Она замерла. Кто-то приближался по коридору к ее квартире, и в мозгу этого человека, точно флаг, трепетали слова «Хава Леви».
Сквозь щель под входной дверью проскользнул небольшой бумажный прямоугольник.
Она дождалась, когда шаги вновь удалятся по коридору, и лишь тогда подняла листок. Это оказался бланк «Вестерн Юнион», на котором карандашом было нацарапано:
Я хочу просто поговорить. Буду на пересечении 136-й и Риверсайд-драйв до часу дня. Обещаю ничего не говорить маме Т. Б.
Я хочу просто поговорить. Буду на пересечении 136-й и Риверсайд-драйв до часу дня. Обещаю ничего не говорить маме
* * *
Риверсайд-парк в этой части представлял собой лишь немногим более чем крутой зеленый склон, который отделял нарядные дома из бурого известняка наверху от железнодорожных путей и угольных складов далеко внизу.
Тоби сидел на скамейке на краю парка и смотрел на реку, на жемчужные пенистые следы, которые тянулись за баржами. Он решил, что не будет крутить головой по сторонам, высматривая ее. Он будет просто сидеть и ждать, хладнокровно и терпеливо, как будто каждый день только этим и занимается. Скамейка была холодная, и он с трудом сопротивлялся желанию начать покачивать ногой. Интересно, как он узнает, когда будет час дня? Часов-то у него нет. Надо, наверное, купить со своей заначки. Хотя нет, мама сразу спросит, откуда они у него. Можно, конечно, спросить время у кого-нибудь из прохожих. Тут-то наверняка у всех есть часы. Да сколько же можно сидеть на одном месте?!
– Здравствуй, Тоби.
Она опустилась на скамейку чуть поодаль от него и устремила взгляд на реку. Тоби показалось, что он заметил в ее глазах нечто похожее на нервозность. Выглядела она теперь совершенно по-другому. Темно-синее драповое пальто вместо плаща, лайковые перчатки, модная шляпка. Она выглядела как одна из тех, кто жил здесь, в этом богатом районе.

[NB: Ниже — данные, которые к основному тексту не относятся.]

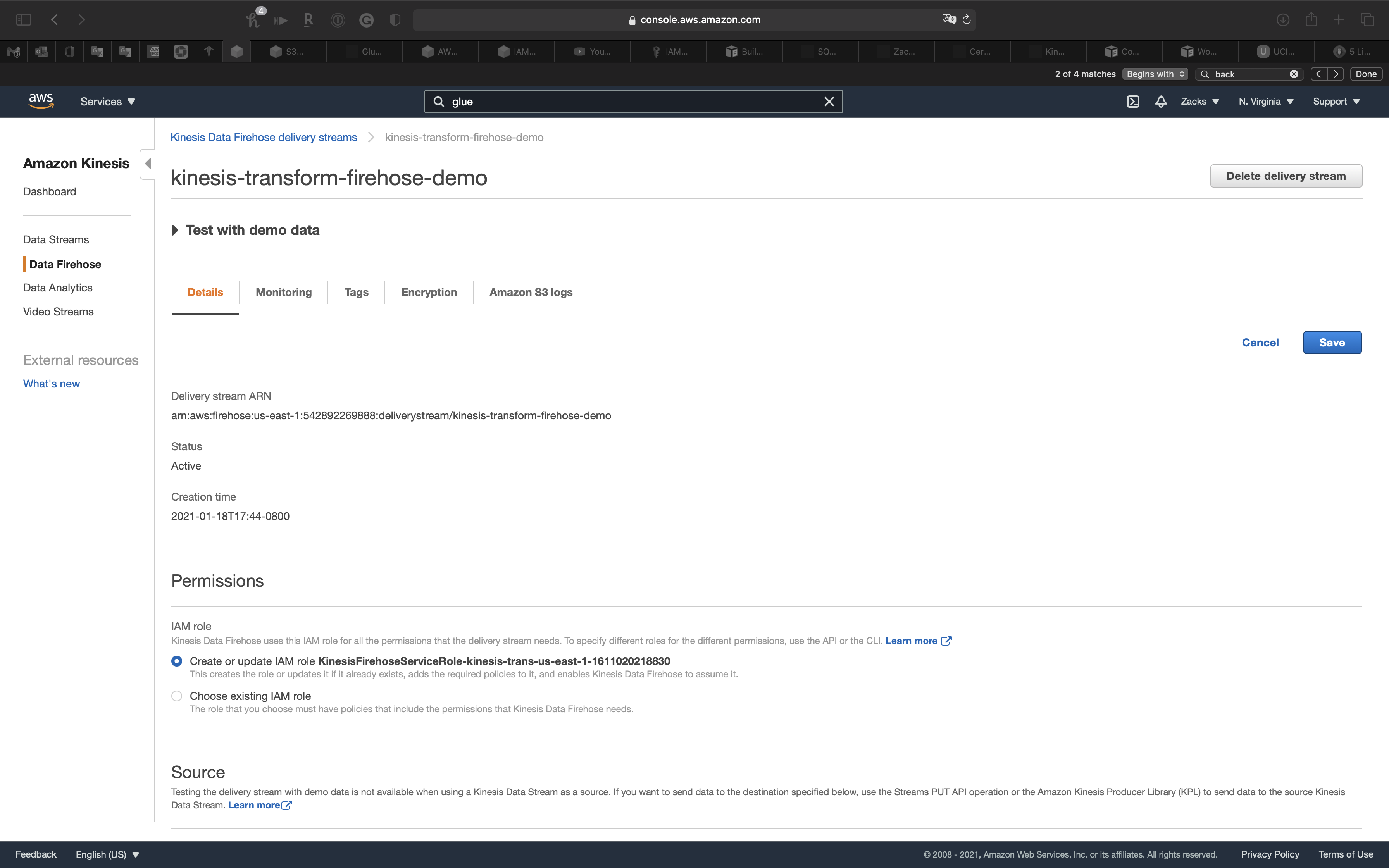Open AWS CloudShell terminal icon

tap(1132, 102)
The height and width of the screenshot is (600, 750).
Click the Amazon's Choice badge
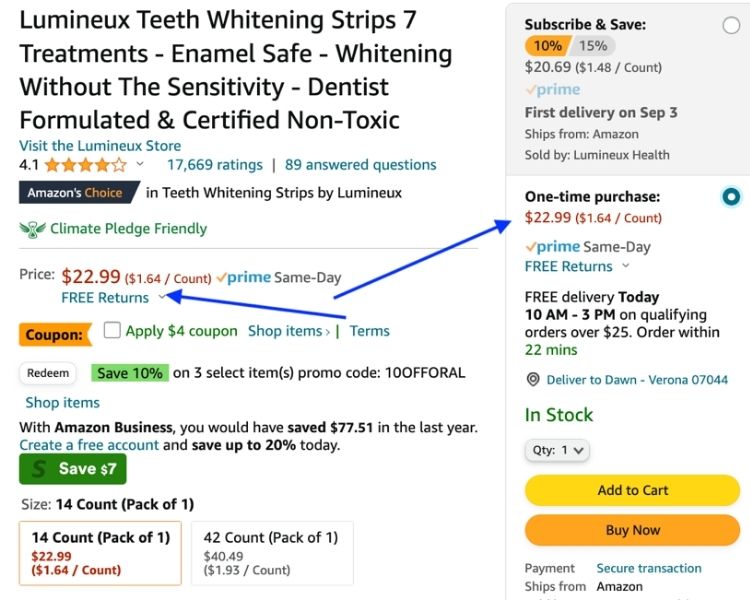[75, 193]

Она посмотрела на свою юбку, сняла с нее невидимую ворсинку, сложила руки на коленях.
– Как поживает твоя мама?
Тоби сглотнул; в горле у него неожиданно пересохло.
– У нее все в порядке. По-прежнему работает в прачечной, по-прежнему ходит на собрания суфражисток. По-прежнему прихрамывает, немножко.
Она кивнула, как будто ожидала это услышать.
– А ты как?
– Я хорошо. В прошлом году закончил школу.
Она вскинула бровь.
– Решил не учиться дальше?
– Не видел в этом особого смысла. Во всяком случае, тогда. – Он помолчал, потом спросил: – Как мне теперь вас называть?